* EXERCISE REQUIREMENTS: Reproduce every line of the data below in full, rescaling each coordinate in the answers by a factor of 1.85 and rounding it to a whole number, with halves rounded up. Leave the pictures out of your answer.

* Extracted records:

══════════════════════════════

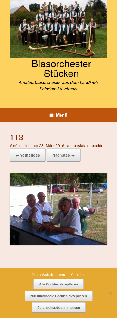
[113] (58, 243)
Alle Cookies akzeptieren (58, 284)
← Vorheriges (27, 155)
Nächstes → (64, 155)
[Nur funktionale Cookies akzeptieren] (110, 293)
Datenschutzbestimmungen (58, 307)
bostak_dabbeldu (88, 145)
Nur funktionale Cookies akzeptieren (58, 295)
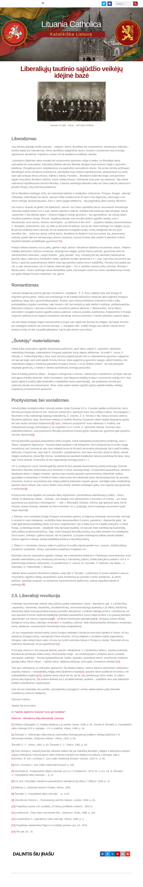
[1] (60, 241)
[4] (33, 434)
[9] (53, 618)
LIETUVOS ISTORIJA (85, 125)
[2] (88, 381)
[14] (39, 675)
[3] (53, 423)
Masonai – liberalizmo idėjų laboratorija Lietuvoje (37, 718)
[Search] (135, 4)
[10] (95, 618)
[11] (58, 644)
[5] (42, 456)
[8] (23, 584)
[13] (82, 671)
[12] (118, 661)
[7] (76, 502)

══════════════════════════════

* ANSWER IN FULL:
[113] (107, 450)
Alle Cookies akzeptieren (107, 525)
← Vorheriges (50, 287)
Nächstes → (118, 287)
[Nur funktionale Cookies akzeptieren] (204, 542)
Datenschutzbestimmungen (107, 568)
bostak_dabbeldu (163, 268)
Nur funktionale Cookies akzeptieren (107, 546)
[1] (111, 446)
[4] (61, 803)
[9] (98, 1143)
LIETUVOS ISTORIJA (157, 231)
[2] (163, 705)
[14] (72, 1249)
[3] (98, 783)
Masonai – liberalizmo idėjų laboratorija Lietuvoje (68, 1328)
[Search] (250, 7)
[10] (176, 1143)
[11] (107, 1191)
[5] (78, 844)
[8] (43, 1080)
[13] (152, 1241)
[12] (218, 1223)
[7] (141, 929)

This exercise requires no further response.